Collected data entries

━━━━━━━━━━━━━━━━━━━━━━━━━━━━━━

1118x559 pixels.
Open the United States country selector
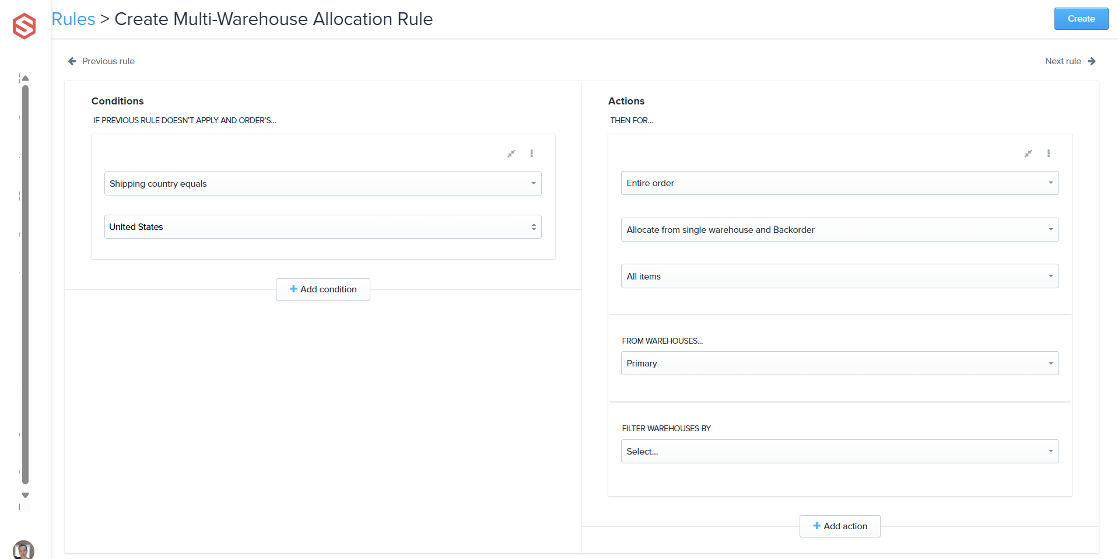click(x=323, y=227)
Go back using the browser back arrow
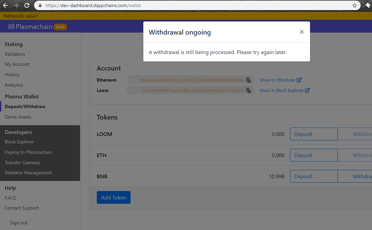 tap(5, 5)
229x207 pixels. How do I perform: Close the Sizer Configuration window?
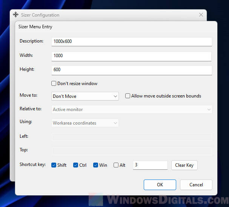click(x=201, y=15)
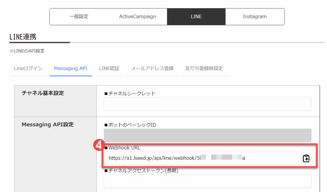Screen dimensions: 327x192
Task: Click the grayed ボットのベーシックID field
Action: click(x=207, y=135)
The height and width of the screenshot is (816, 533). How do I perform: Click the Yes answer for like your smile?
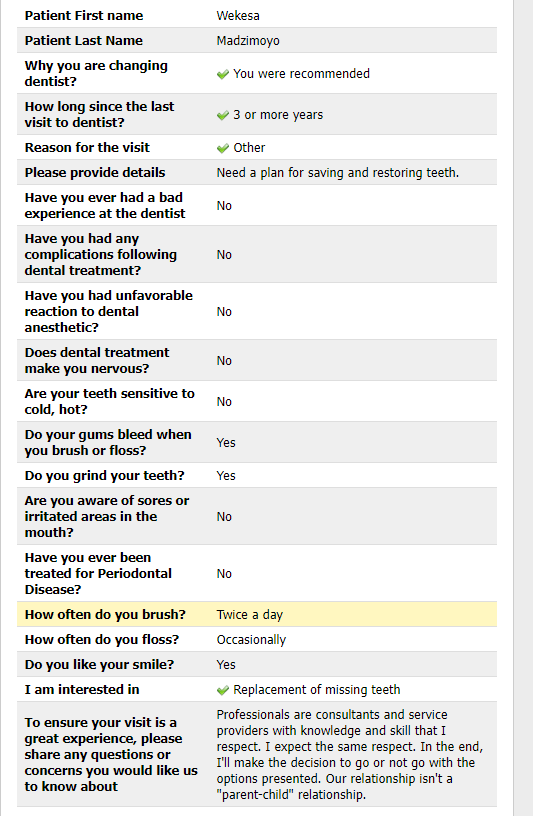(x=226, y=665)
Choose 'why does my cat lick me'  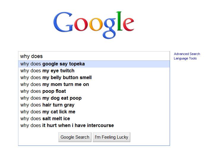[94, 112]
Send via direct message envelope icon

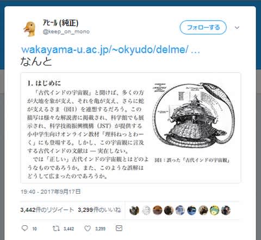tap(119, 228)
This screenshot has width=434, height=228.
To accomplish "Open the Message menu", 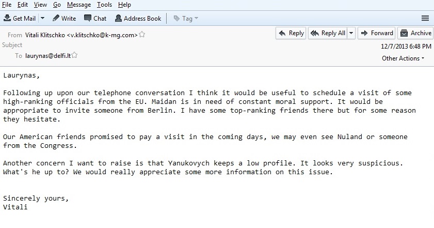I will [x=78, y=5].
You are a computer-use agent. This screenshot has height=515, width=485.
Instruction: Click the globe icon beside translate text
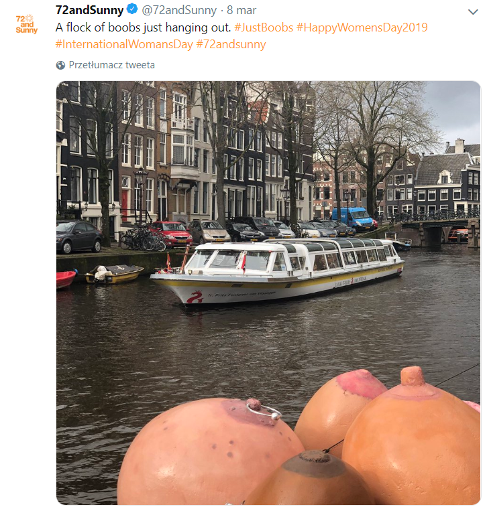click(x=60, y=66)
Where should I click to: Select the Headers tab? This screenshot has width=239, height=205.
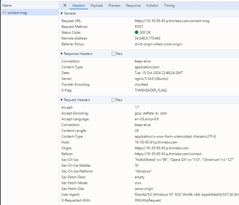(x=79, y=6)
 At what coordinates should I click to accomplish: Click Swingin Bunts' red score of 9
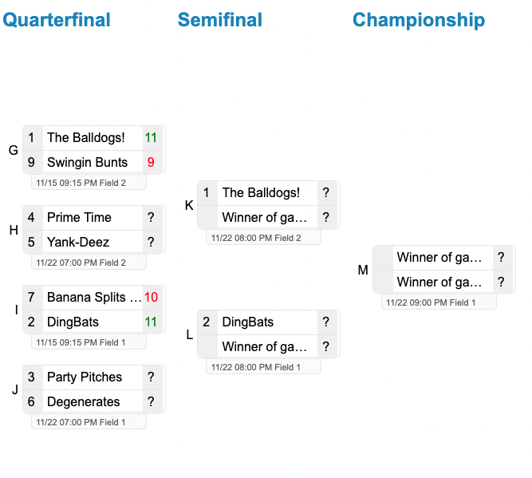(151, 163)
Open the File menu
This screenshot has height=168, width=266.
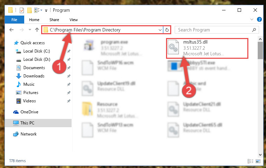pos(15,20)

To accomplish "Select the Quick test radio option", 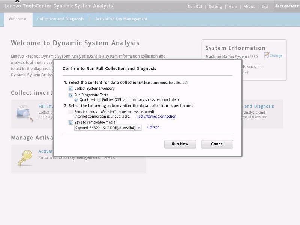I will [77, 100].
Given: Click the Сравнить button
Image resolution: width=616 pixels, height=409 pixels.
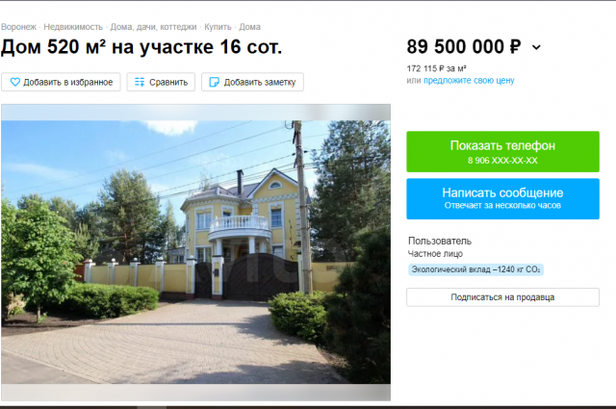Looking at the screenshot, I should [x=161, y=82].
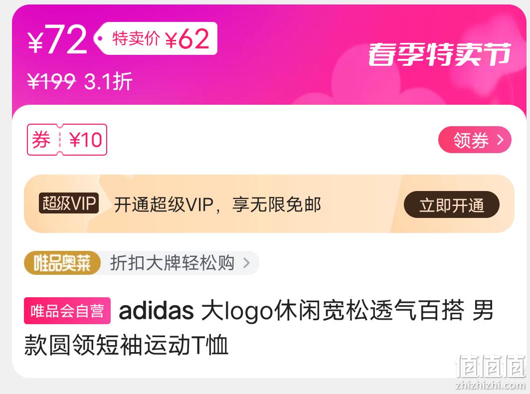530x394 pixels.
Task: Select the ¥10 coupon ticket tag
Action: pos(67,140)
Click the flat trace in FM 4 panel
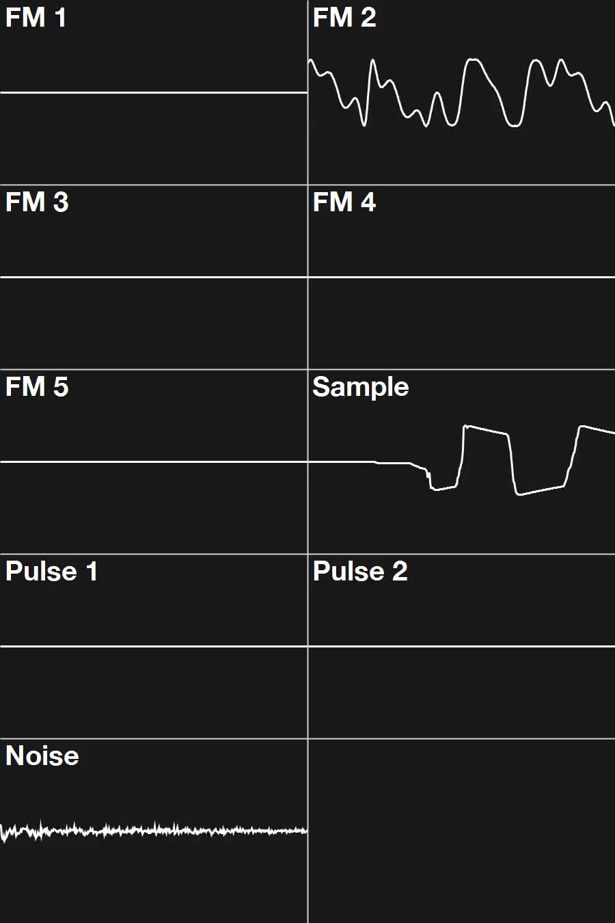This screenshot has height=923, width=615. pos(461,277)
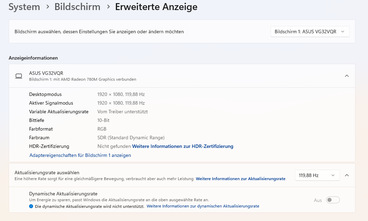Viewport: 368px width, 221px height.
Task: Click the 10-Bit Bittiefe value
Action: [103, 120]
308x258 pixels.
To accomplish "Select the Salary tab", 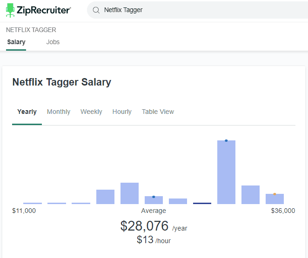I will (x=16, y=42).
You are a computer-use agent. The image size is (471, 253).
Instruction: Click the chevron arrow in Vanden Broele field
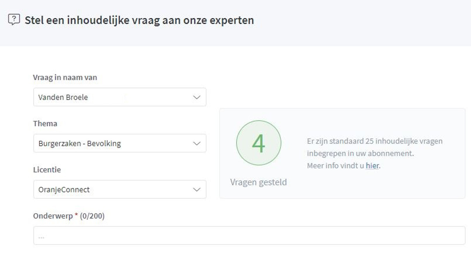(x=197, y=97)
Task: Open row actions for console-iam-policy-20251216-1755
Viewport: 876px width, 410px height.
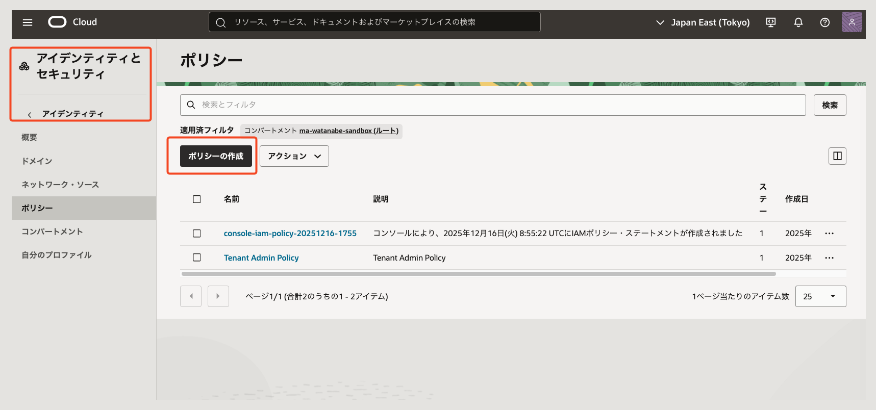Action: pos(829,234)

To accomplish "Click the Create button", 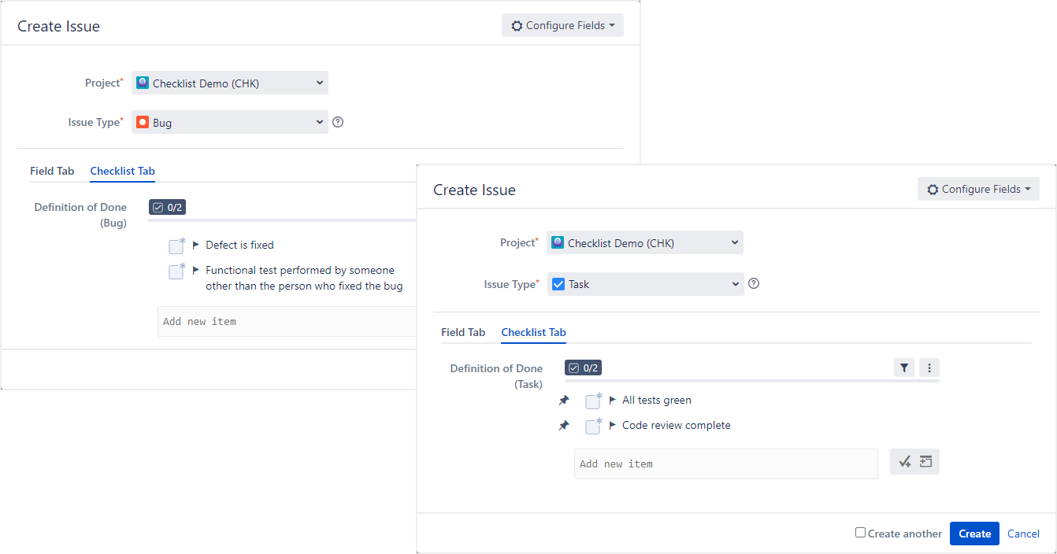I will point(974,534).
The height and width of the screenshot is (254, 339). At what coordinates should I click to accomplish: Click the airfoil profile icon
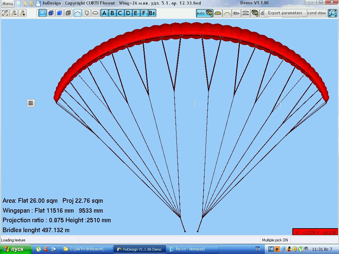click(236, 13)

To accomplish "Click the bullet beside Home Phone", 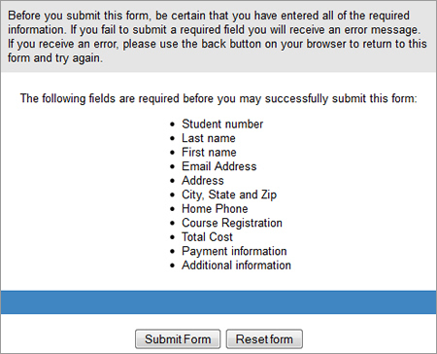I will 173,209.
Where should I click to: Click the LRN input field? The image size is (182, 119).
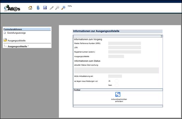pos(124,47)
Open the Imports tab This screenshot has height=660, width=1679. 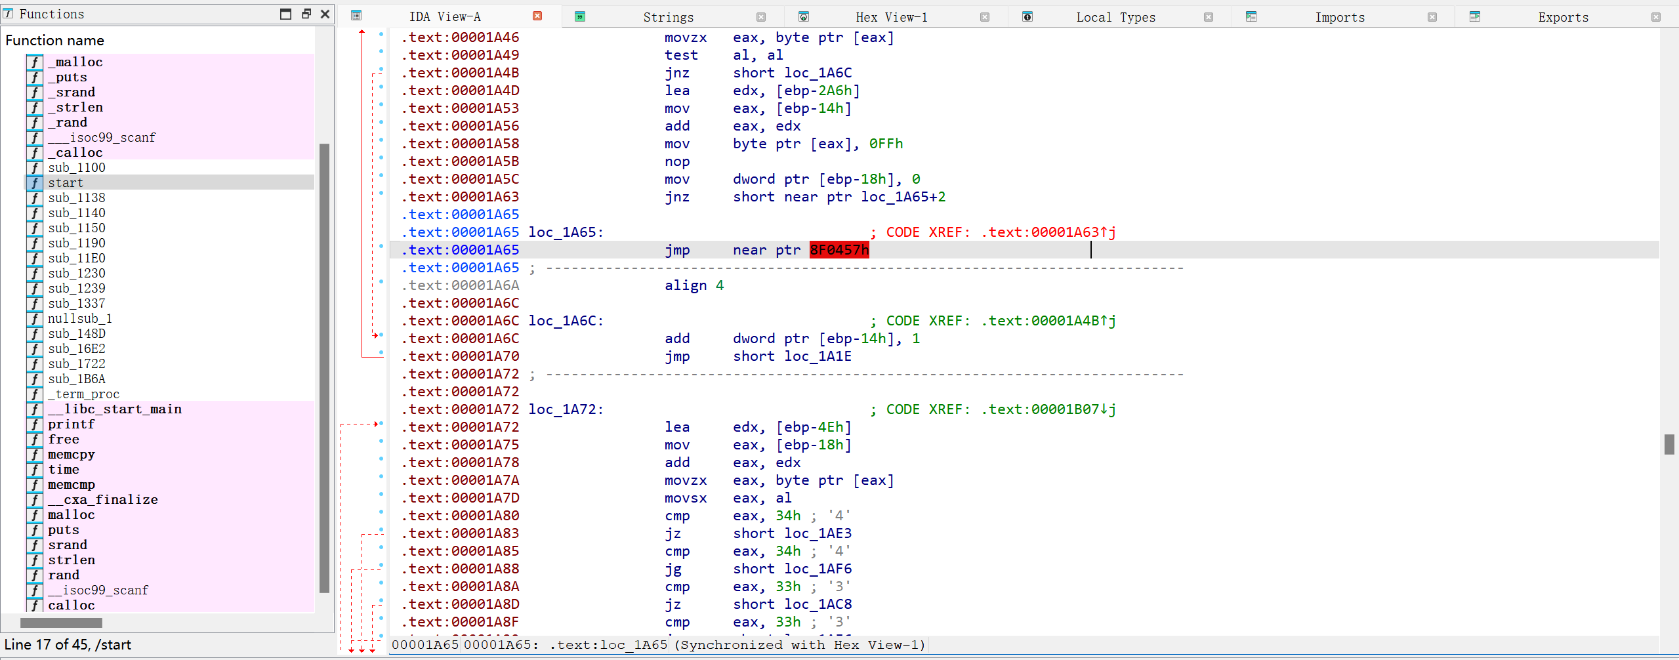click(1339, 17)
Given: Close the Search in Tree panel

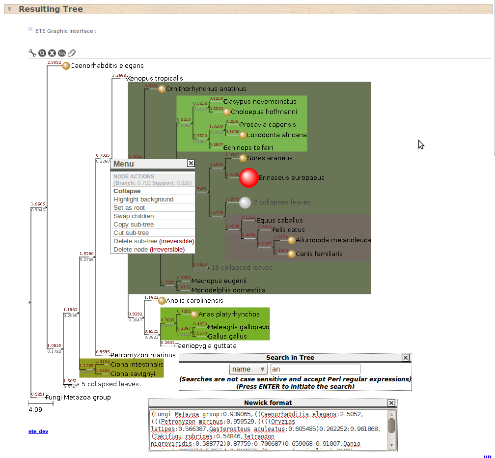Looking at the screenshot, I should (x=406, y=358).
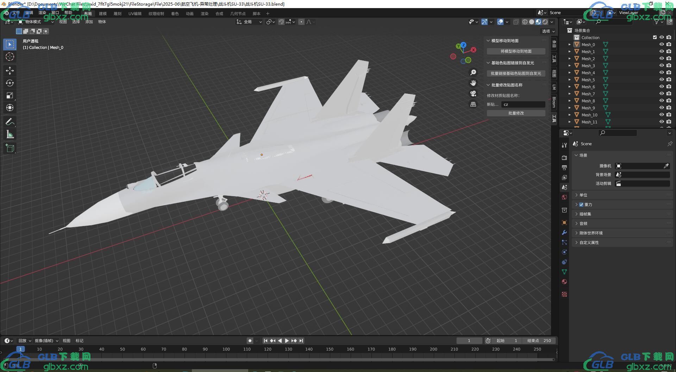Toggle the gravity checkbox
Image resolution: width=676 pixels, height=372 pixels.
(x=581, y=205)
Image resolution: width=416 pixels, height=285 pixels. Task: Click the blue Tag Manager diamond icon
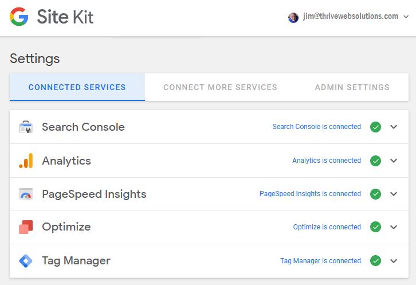(26, 261)
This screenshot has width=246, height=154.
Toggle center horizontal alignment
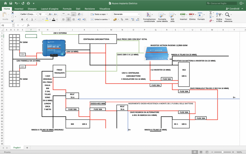pyautogui.click(x=68, y=19)
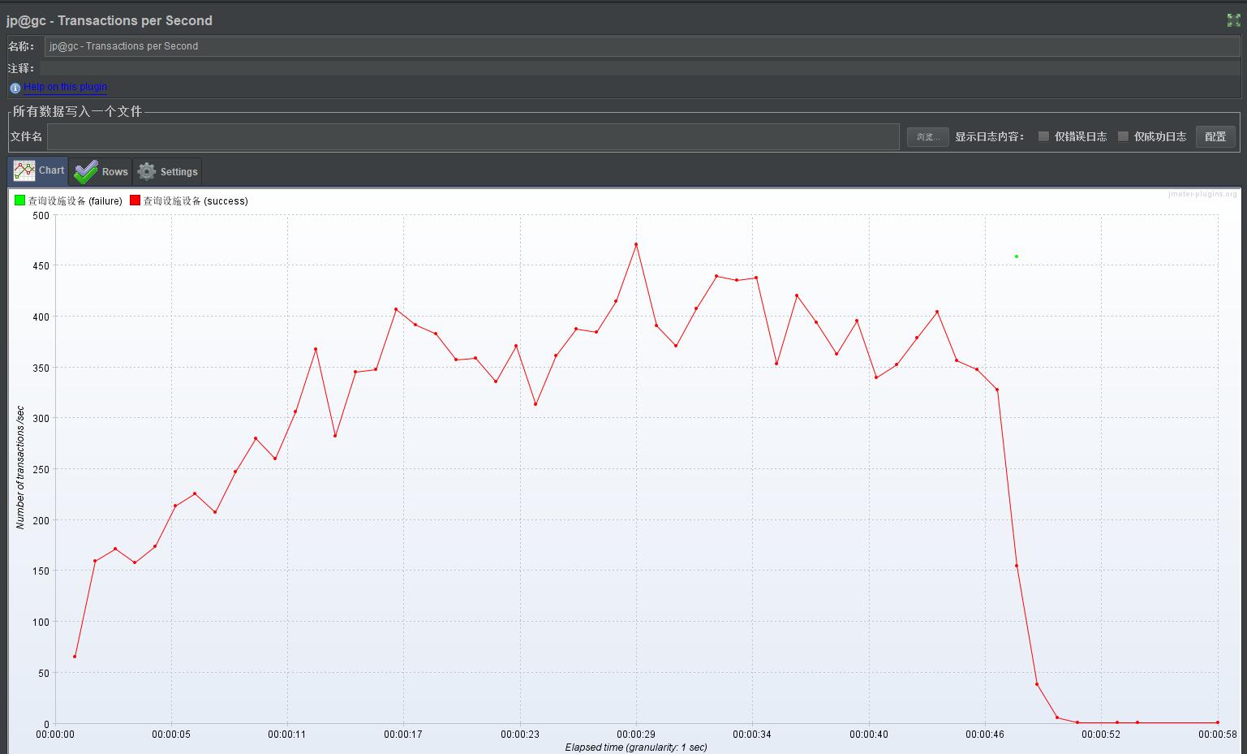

━━━━━━━━━━━━━━━━━━━━━━━━━━━━━━

**WHAT THE TASK REQUIRES**
Using the data above, say how many lines include the word "computer". Write only that number.

**EXERCISE OUTPUT**
2